■ **What you need to do**
Retype all data exactly as given. Pictures should not be retyped.

Stored records:
*** Begin section ***
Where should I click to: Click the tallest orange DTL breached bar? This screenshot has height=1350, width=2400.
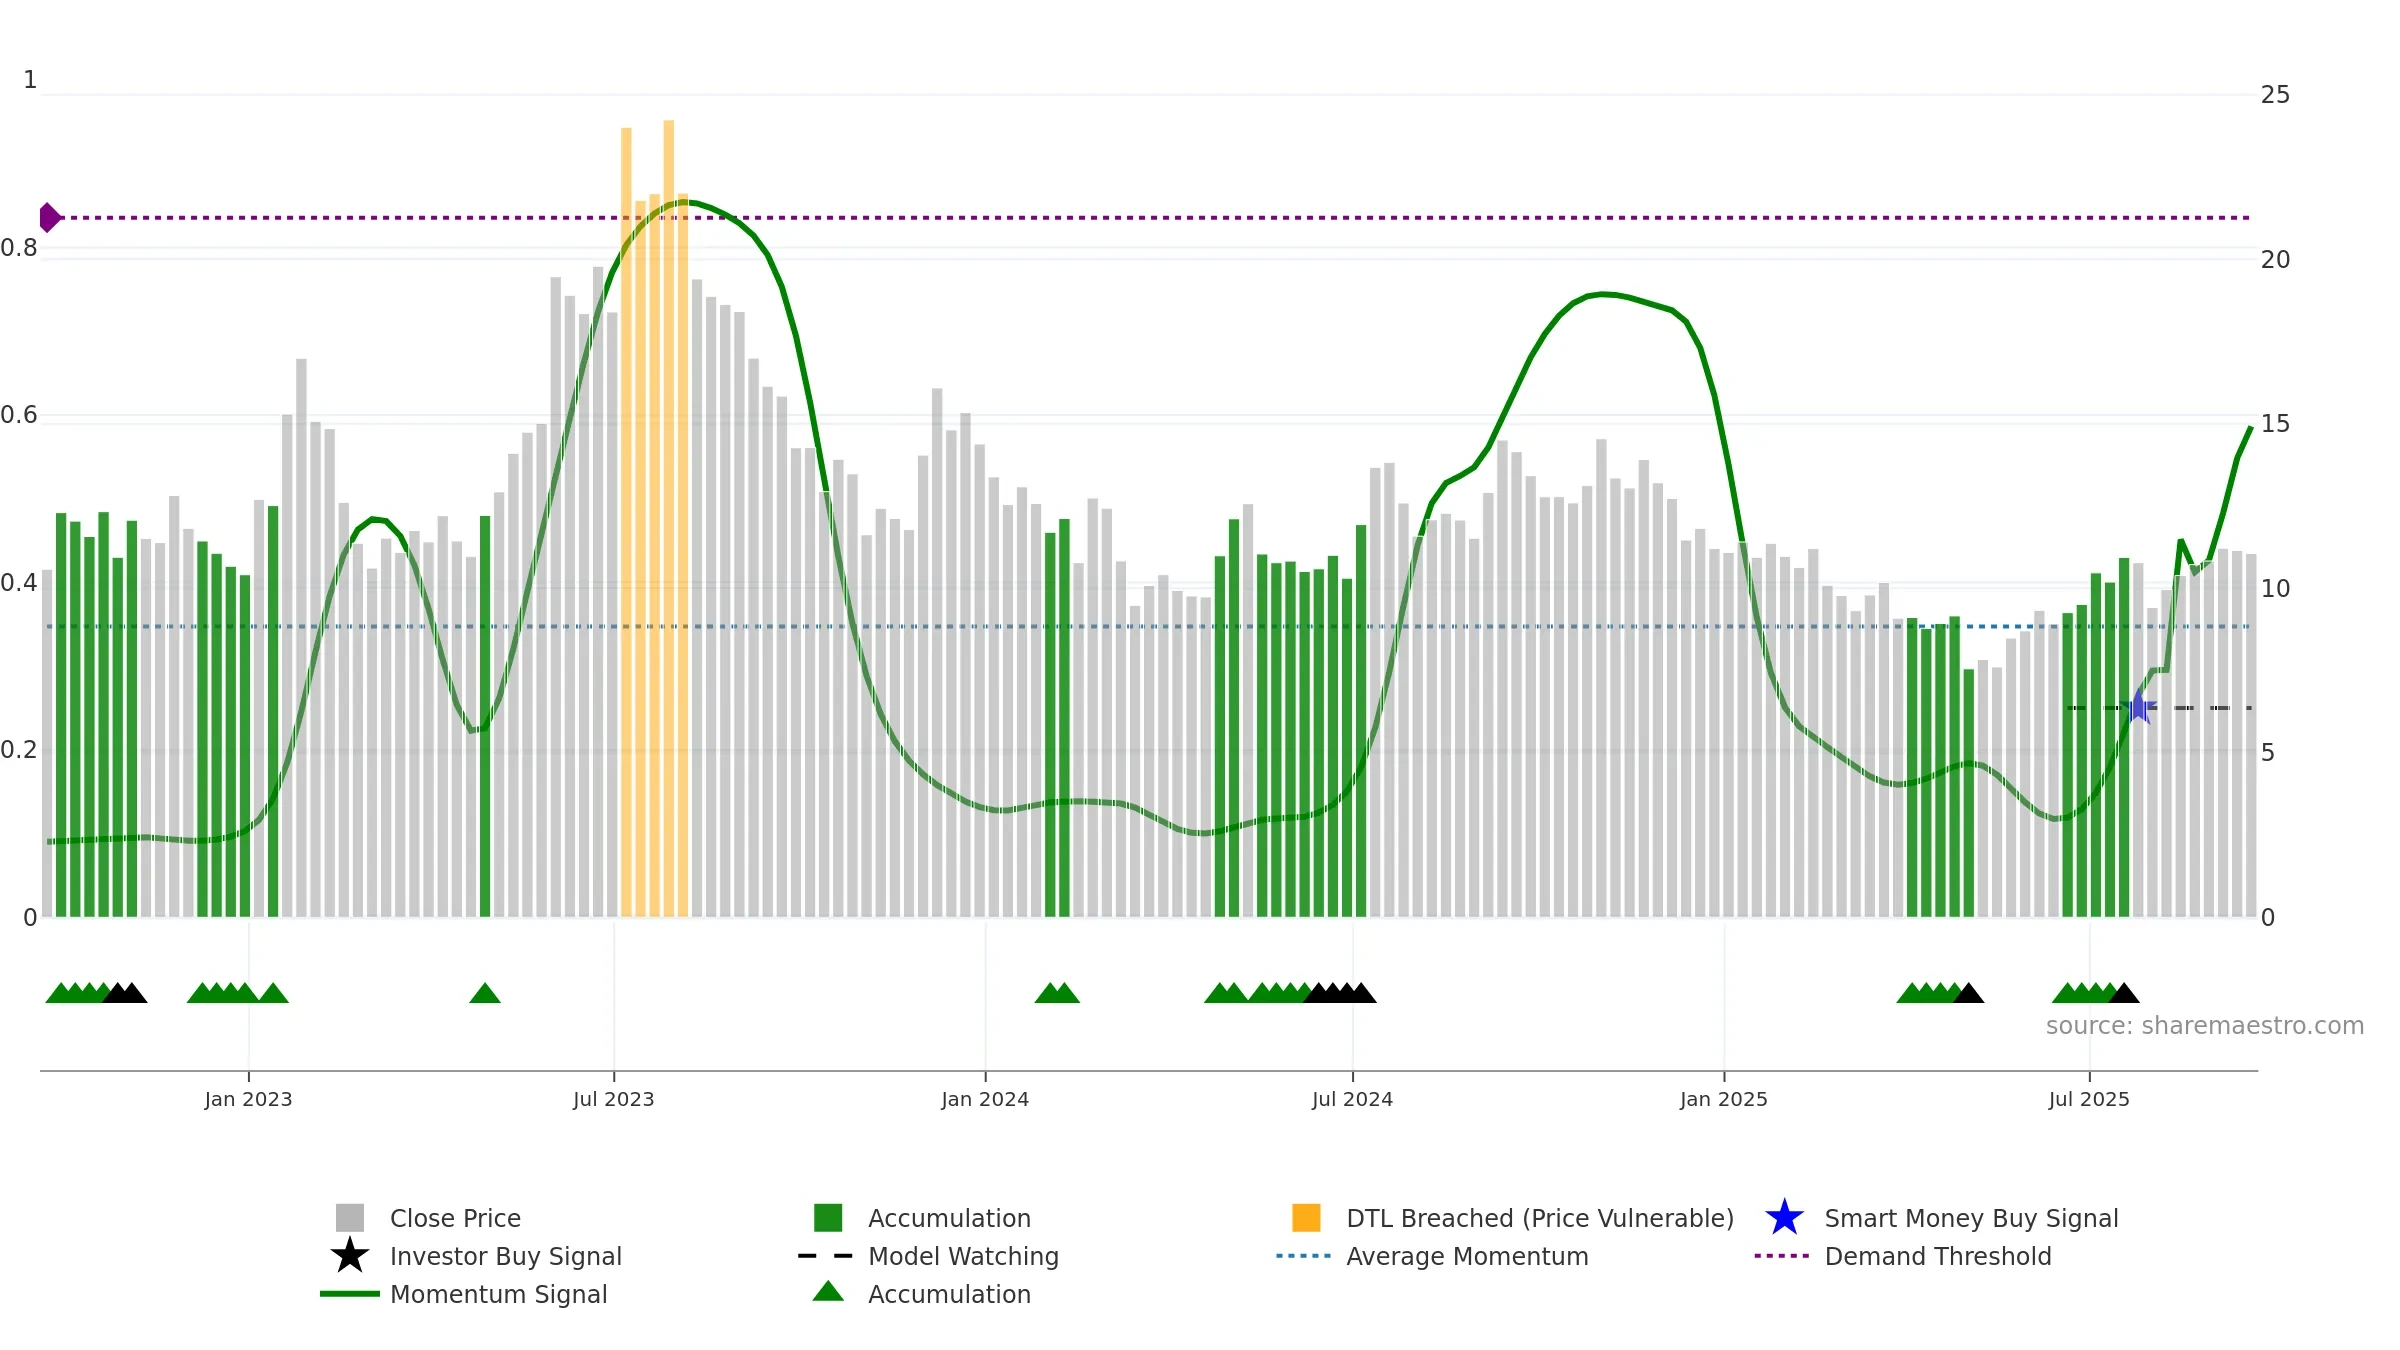[669, 518]
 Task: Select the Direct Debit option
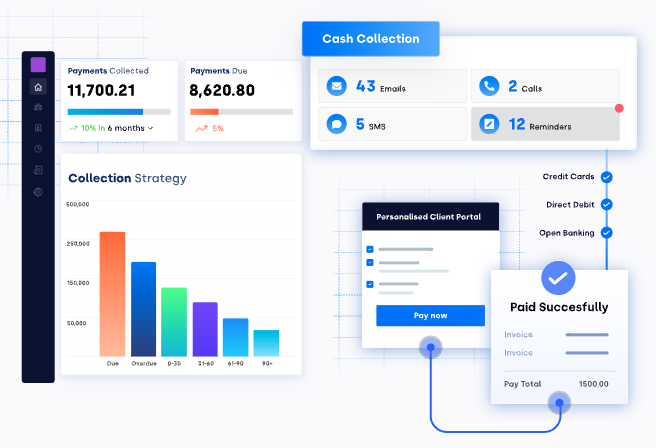pyautogui.click(x=570, y=205)
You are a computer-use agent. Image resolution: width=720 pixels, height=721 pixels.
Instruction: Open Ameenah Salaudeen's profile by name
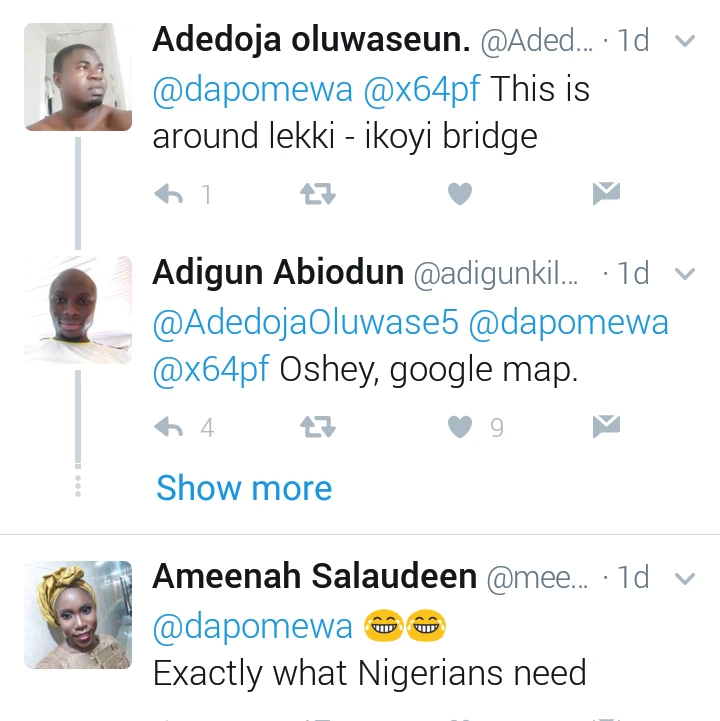pos(315,577)
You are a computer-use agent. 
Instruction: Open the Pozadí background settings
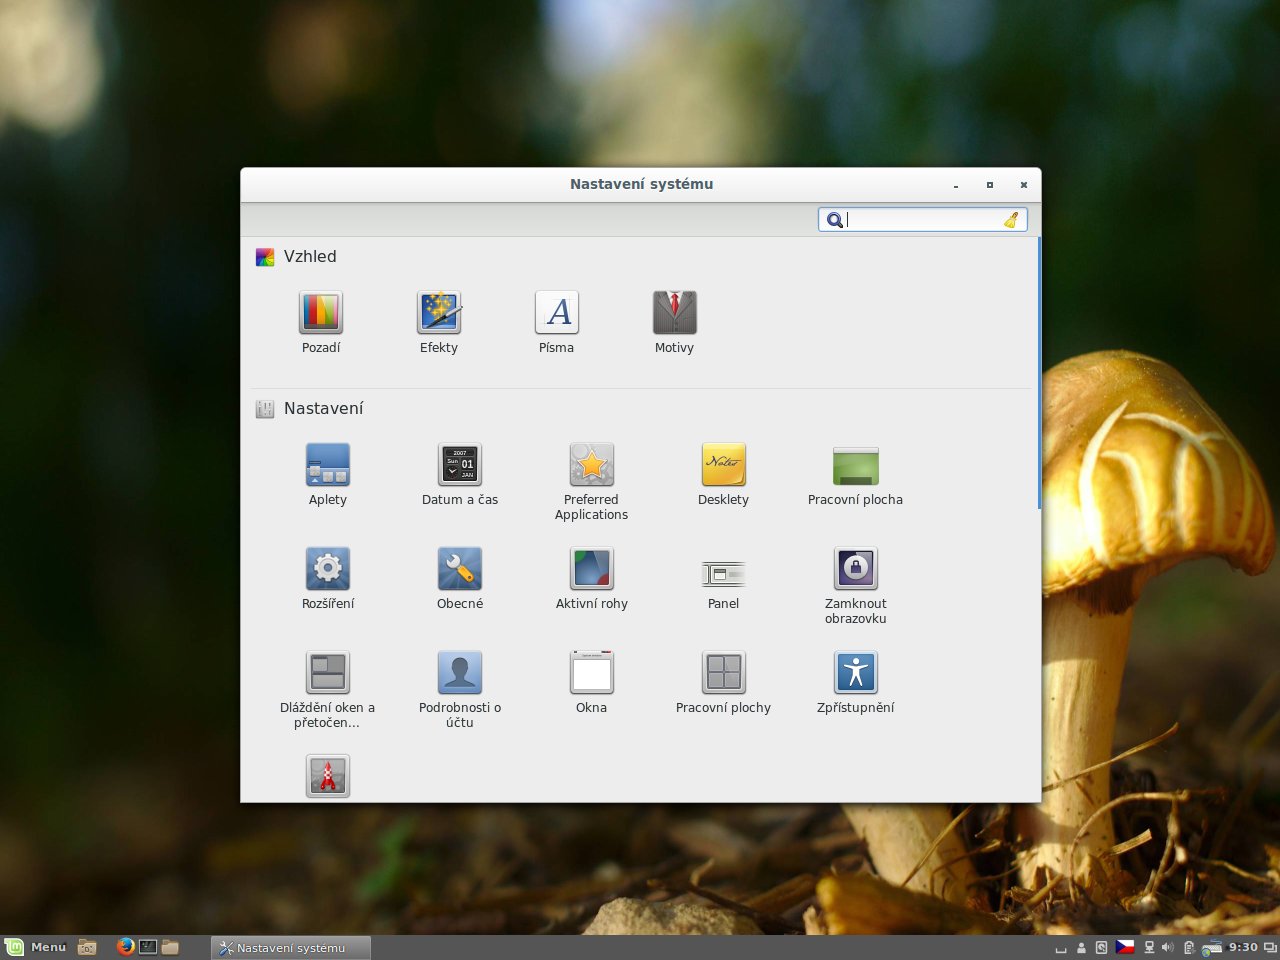pyautogui.click(x=321, y=313)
*** End section ***
■ **Solution for this exercise**
Where should I click to: Click the tallest orange DTL breached bar? This screenshot has height=1350, width=2400.
[669, 518]
 Task: Select the Direct Debit option
pyautogui.click(x=570, y=205)
You are a computer-use agent. Image resolution: width=720 pixels, height=721 pixels.
Instruction: Open Ameenah Salaudeen's profile by name
pos(315,577)
You are a computer-use agent. 
Instruction: Open the Pozadí background settings
pyautogui.click(x=321, y=313)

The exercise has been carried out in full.